Print the material verbatim, everything from the line containing "Where should I click to: Click the magnifying" down to the line containing "Looking at the".

▸ **PROVIDED RECORDS**
● ● ● ● ● ● ●
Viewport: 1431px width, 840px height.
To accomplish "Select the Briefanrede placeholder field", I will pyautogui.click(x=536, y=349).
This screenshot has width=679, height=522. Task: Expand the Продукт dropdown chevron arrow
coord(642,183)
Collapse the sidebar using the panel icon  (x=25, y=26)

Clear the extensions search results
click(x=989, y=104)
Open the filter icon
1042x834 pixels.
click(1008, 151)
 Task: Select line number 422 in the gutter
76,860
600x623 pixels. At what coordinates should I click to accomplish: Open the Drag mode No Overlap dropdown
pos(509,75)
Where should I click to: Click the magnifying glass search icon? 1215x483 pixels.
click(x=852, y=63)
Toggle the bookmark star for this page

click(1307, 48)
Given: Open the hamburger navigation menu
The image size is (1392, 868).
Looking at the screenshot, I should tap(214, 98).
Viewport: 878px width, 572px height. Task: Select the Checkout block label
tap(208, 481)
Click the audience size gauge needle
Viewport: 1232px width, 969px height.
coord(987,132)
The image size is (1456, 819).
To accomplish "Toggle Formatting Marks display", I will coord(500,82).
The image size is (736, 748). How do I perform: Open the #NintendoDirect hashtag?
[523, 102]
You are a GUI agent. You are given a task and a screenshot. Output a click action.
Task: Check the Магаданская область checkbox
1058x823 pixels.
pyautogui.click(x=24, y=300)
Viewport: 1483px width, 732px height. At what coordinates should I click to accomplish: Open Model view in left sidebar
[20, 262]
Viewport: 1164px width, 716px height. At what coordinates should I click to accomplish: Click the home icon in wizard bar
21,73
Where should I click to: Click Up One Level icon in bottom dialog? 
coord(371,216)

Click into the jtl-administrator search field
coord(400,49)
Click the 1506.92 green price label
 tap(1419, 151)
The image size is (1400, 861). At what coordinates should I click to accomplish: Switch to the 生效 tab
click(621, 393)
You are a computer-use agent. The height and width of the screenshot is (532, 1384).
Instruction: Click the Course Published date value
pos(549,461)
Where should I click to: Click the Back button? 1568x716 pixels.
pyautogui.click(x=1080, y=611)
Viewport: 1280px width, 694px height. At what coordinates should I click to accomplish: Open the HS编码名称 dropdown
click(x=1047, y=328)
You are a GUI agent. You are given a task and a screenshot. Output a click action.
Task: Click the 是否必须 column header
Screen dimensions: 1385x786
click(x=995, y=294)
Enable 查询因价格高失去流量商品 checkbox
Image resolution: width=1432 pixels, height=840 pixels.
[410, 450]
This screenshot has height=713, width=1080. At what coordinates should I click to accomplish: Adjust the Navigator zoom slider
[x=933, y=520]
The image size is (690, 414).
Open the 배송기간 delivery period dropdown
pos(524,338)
● ● ● ● ● ● ●
▸ **COMPLETE OUTPUT**
Where should I click to: Click the magnifying glass search icon? 1215x483 pixels.
click(x=852, y=63)
Toggle the bookmark star for this page

click(1307, 48)
Given: Open the hamburger navigation menu
The image size is (1392, 868).
Looking at the screenshot, I should tap(214, 98).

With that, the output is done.